In the United States’ recent past, death rates from alcohol-attributable causes have continually increased, and alcohol consumption remains a leading preventable cause of death today, according to the study published in JAMA Network Open.
Marissa B. Esser, PhD, of the CDC’s division of population health and National Center for Chronic Disease Prevention and Health Promotion, and colleagues conducted a population-based cross-sectional study to learn more about the prevalence of deaths from excessive alcohol use by sex, age group and state.
The researchers assessed mortality data from the National Vital Statistics System. They adjusted mean daily alcohol consumption among the 2 million respondents to the 2015-2019 Behavioral Risk Factor Surveillance System with national per capita alcohol sales “to correct for underreporting.” It was adjusted to 73% of national per capita alcohol sales “to align with alcohol use reported in U.S. epidemiologic cohort studies,” the researchers wrote.
Esser and colleagues reported that approximately 140,557 people — 69.1% of whom were men — died because of excessive alcohol use every year between 2015 and 2019, and about one in eight deaths in Americans aged 20 to 64 years could be attributed to excessive alcohol use during this time period.
The researchers also found that, in people aged 20 to 49 years, excessive alcohol use was responsible for one in five deaths. Additionally, the percentage of deaths by excessive alcohol consumption was higher among men than women — 15% vs. 9.4%
When it came to geographic location, Esser and colleagues estimated that the prevalence of alcohol-attributable deaths ranged from 9.3% of total deaths in Mississippi to 21.7% in New Mexico.

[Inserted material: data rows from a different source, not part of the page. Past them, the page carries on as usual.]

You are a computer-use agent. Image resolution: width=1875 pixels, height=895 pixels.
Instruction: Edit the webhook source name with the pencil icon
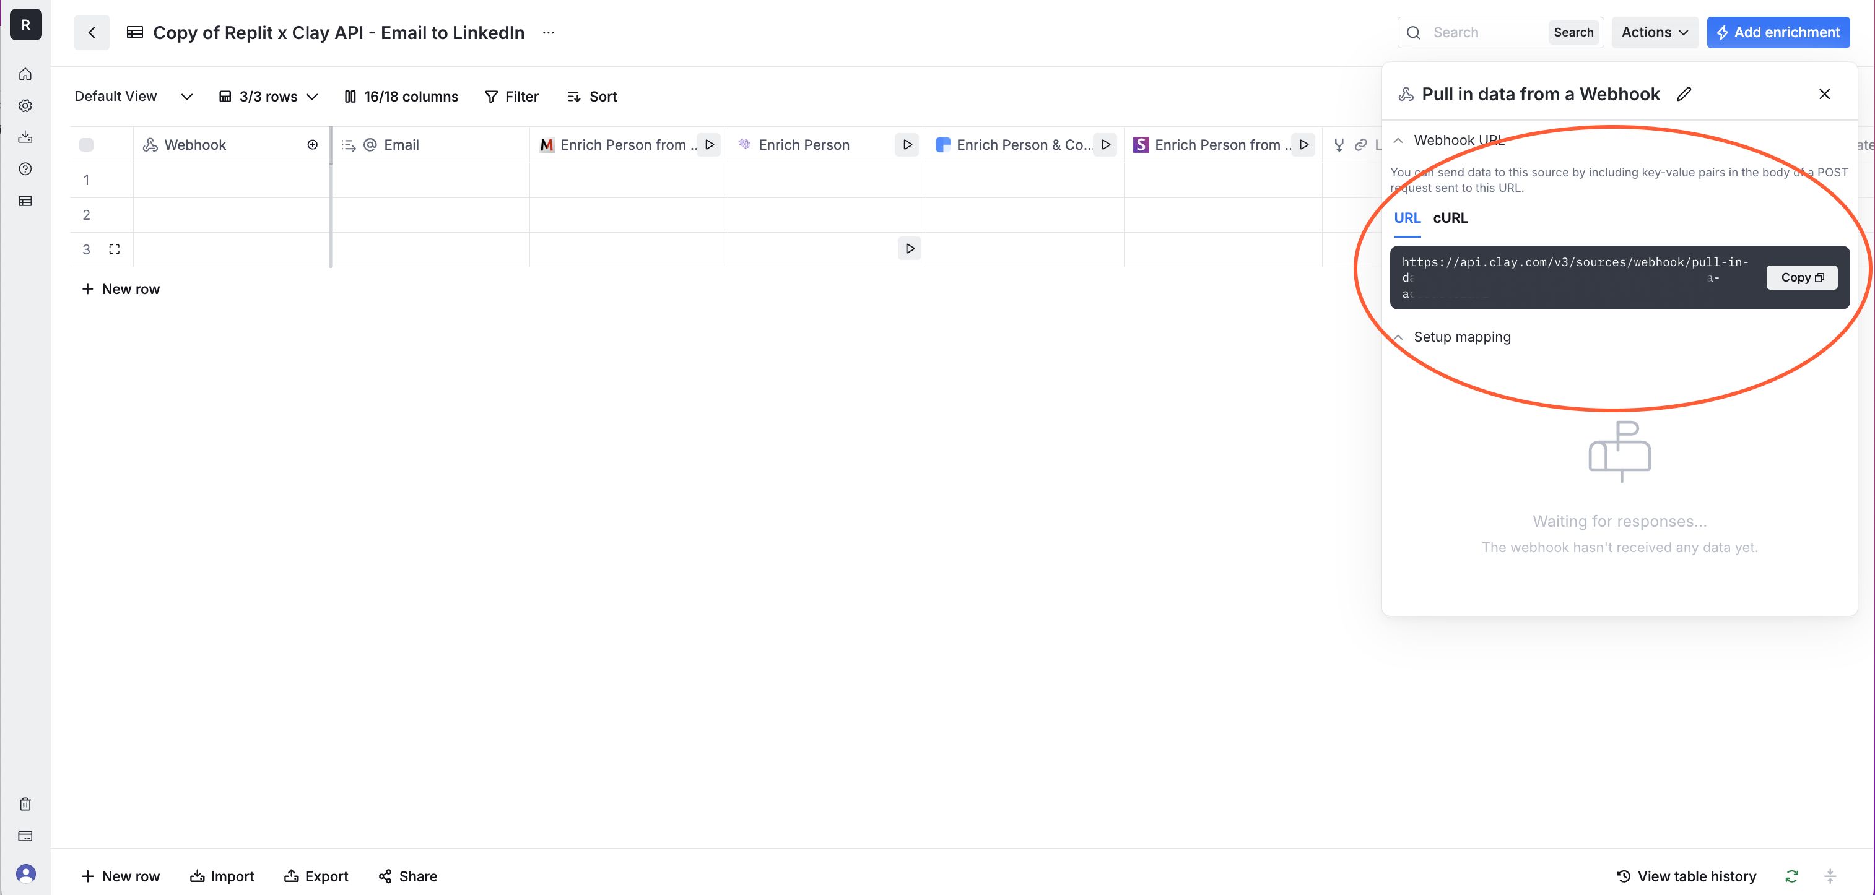pos(1685,94)
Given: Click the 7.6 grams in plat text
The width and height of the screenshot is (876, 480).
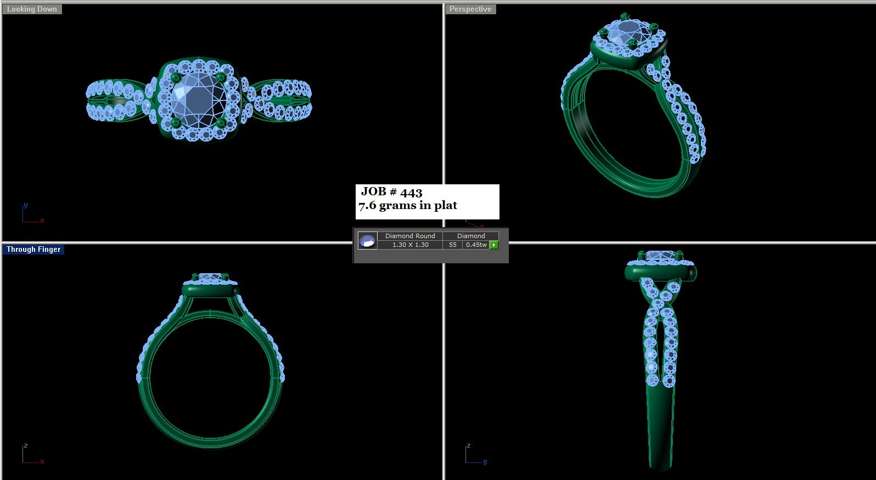Looking at the screenshot, I should 408,206.

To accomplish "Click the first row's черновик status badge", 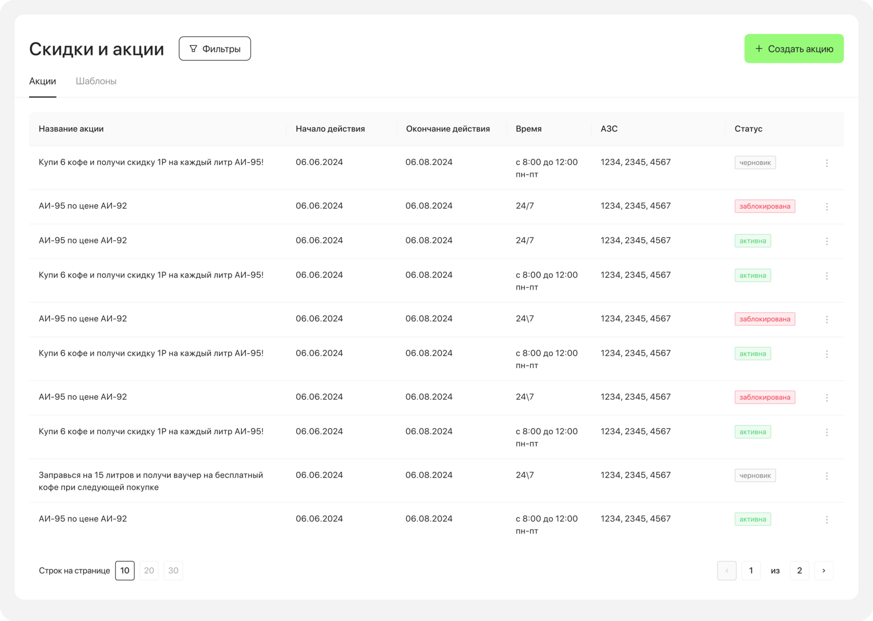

The researchers noted that death rates involving alcohol use rose in 2020, and “therefore, the proportion of deaths due to excessive drinking among total deaths might be higher than reported in this study.”
“Nevertheless, these study findings are consistent with the epidemiology of excessive drinking,” they wrote. “For example, the prevalence of binge drinking is generally higher among younger adults, and this population tends to consume more alcohol while binge drinking, which contributes to their leading causes of alcohol-attributable deaths.”
Implementing more evidence-based, population-level alcohol policies like regulating alcohol outlet density or increasing alcohol taxes could reduce the number of premature deaths, the researchers concluded.
References:
- Esser MB, et al. JAMA Netw Open. 2022;doi:10.1001/jamanetworkopen.2022.39485.